A republican monarchy can enlist energies in a unique way. But it also has its drawbacks. The first is that when you imagine the people marching in lock step, how do you account for disagreement? Is the invocation of consensus and unity an ideological mystification? Is criticism, something to which he referred, understood as genuine, or simply to be dismissed as obstructionist rancour? Citizens will rightly point to Modi that the gap between his dream and its institutional incarnation is wide. He clearly has understood how communalism can wreck the country that we need to rise above the “us versus them” binaries. How does a communalism free India translate in the killing fields of UP or the hallowed chambers of Parliament, where the Prime Minister’s colleagues have certainly added fuel to fire? Strong affirmative action for Dalits is required. But how does a new caste paradigm emerge, when the BJP government three days ago endorsed reservations for the Jat community? The idea of “no effect” manufacturing that has no deleterious impact on the environment is terrific. But how do we explain the fact that the Ministry of Environment seems to be gutting what meagre environmental protections we have?
Modi’s unprecedented democratic strength has an energy, vigour and elements of a vision. But the capillaries of institutional power that will nourish this vision are still absent. He has grasped that a measure of discipline in government is one aspect of this institutional regeneration. His commitment to renewing government in the opening lines was admirable. But this disciplinarian aspect is at most, only a small aspect of what is required. Indeed, the emphasis on discipline can sometimes render problems invisible. One historian, Hall, wrote of De Gaulle, “ His cabinet meetings, by all accounts, were not discussions, but rather series of ministerial reports, the various discussants being treated like school children being graded by their disciplinarian teacher.” This proved to be a weakness as well. Democracy is about getting the right balance between consensus and difference; it is not about producing a regimented unity.

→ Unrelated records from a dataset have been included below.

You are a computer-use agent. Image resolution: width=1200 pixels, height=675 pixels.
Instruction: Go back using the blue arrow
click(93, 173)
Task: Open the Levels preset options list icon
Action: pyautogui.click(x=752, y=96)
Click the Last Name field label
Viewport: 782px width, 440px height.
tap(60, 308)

When you incarnate the people in you, it gives tremendous power and confidence. But it can also sometimes render invisible the mediating institutions that have an effect on them. The words uttered on August 15, are a welcome departure. But their effects will be secured by institutions built in their image. De Gaulle, thought that what would make France new was simply the fact that he was new. Modi should not make the same mistake.